### What this task involves
After locating the line that contains "Task: Click the fx" in the data below, set down exactly that line and each one after it through the line that contains "Given: Switch to the 日k daily chart tab", and nothing more.

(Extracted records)
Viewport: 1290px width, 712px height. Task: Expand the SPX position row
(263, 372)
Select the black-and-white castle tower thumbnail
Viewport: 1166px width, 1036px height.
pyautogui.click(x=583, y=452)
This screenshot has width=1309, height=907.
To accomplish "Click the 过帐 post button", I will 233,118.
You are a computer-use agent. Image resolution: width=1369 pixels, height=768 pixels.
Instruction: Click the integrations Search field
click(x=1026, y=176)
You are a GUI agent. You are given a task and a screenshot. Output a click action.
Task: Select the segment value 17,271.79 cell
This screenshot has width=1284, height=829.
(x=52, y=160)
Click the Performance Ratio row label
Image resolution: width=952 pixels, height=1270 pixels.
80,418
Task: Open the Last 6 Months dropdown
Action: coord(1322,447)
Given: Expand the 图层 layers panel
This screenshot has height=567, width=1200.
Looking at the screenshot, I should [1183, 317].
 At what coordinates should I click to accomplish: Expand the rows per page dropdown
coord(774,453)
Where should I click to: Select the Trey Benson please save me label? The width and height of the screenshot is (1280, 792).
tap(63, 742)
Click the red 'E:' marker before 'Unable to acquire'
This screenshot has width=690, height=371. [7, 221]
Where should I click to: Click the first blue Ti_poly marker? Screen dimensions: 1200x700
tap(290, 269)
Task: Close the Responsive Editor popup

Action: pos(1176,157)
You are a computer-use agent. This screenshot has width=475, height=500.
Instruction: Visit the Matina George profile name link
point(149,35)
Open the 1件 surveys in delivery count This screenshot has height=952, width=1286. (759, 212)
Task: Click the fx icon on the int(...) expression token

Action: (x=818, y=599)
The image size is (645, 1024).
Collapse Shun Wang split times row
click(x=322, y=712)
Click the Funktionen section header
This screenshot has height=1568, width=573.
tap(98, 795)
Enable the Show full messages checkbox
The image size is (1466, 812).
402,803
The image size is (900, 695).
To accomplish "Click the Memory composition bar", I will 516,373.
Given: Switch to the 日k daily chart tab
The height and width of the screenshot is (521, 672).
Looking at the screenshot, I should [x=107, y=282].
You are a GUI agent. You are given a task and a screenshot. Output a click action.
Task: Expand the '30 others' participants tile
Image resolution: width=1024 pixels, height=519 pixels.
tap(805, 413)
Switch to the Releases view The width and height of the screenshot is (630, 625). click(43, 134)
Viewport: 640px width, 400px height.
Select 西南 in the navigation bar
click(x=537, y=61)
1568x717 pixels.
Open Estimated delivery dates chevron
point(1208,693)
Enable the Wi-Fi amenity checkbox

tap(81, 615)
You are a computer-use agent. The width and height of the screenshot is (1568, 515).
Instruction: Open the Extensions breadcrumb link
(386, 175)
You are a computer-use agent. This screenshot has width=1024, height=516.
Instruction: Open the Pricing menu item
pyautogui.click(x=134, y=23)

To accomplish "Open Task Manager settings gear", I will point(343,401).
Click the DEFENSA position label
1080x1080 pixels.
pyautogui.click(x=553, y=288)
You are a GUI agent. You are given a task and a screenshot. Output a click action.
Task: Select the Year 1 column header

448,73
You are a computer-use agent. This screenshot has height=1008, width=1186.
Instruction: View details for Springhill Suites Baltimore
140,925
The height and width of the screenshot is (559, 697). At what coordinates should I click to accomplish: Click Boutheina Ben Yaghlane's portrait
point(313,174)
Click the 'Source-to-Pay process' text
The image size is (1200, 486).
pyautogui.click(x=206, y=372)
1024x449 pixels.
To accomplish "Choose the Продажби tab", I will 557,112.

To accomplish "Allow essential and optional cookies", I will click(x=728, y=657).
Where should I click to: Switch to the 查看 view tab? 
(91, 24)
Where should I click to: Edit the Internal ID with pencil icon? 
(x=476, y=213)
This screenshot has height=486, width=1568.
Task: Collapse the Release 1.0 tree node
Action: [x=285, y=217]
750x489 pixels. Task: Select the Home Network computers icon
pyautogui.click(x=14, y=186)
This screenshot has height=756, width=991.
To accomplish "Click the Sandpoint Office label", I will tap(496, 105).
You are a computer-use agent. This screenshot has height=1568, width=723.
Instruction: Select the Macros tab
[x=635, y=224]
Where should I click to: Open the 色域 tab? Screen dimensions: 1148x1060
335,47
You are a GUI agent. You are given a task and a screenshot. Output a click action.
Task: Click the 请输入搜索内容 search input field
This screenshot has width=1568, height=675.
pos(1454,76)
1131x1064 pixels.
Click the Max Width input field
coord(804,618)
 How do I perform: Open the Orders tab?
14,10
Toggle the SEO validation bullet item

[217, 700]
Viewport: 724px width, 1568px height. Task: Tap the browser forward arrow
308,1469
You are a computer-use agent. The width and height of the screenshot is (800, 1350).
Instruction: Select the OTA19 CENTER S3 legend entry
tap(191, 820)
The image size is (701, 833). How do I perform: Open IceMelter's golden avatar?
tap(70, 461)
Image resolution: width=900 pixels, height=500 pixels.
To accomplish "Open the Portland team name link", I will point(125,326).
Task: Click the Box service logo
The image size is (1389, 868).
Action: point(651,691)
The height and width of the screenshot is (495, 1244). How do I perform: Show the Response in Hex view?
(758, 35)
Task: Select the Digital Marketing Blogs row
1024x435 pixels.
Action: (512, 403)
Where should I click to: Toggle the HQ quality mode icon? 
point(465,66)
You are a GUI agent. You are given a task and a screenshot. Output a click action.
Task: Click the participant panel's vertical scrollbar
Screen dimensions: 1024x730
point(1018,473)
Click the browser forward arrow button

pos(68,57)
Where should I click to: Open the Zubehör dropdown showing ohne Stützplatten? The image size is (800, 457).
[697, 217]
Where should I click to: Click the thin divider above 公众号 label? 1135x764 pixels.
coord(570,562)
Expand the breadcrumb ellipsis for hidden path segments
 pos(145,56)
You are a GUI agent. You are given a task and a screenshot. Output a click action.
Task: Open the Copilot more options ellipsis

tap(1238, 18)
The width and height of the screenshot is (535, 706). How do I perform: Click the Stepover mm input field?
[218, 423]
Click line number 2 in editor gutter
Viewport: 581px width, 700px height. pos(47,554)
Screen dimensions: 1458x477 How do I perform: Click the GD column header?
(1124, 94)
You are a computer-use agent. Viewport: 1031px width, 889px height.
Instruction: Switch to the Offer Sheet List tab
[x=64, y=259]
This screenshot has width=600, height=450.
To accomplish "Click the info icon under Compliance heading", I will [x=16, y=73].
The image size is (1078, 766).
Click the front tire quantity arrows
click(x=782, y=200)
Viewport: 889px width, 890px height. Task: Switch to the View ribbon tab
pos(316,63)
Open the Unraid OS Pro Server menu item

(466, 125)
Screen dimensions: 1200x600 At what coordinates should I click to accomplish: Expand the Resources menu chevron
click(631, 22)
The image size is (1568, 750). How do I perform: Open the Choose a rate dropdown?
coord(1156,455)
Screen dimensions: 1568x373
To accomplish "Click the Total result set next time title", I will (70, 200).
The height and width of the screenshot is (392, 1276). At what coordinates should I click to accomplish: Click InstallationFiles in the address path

### Solution
Task: Click the fx icon on the int(...) expression token

Action: (x=818, y=599)
The image size is (645, 1024).
Collapse Shun Wang split times row
click(x=322, y=712)
Click the Funktionen section header
This screenshot has height=1568, width=573.
tap(98, 795)
Enable the Show full messages checkbox
The image size is (1466, 812).
402,803
The image size is (900, 695).
To accomplish "Click the Memory composition bar", I will 516,373.
Given: Switch to the 日k daily chart tab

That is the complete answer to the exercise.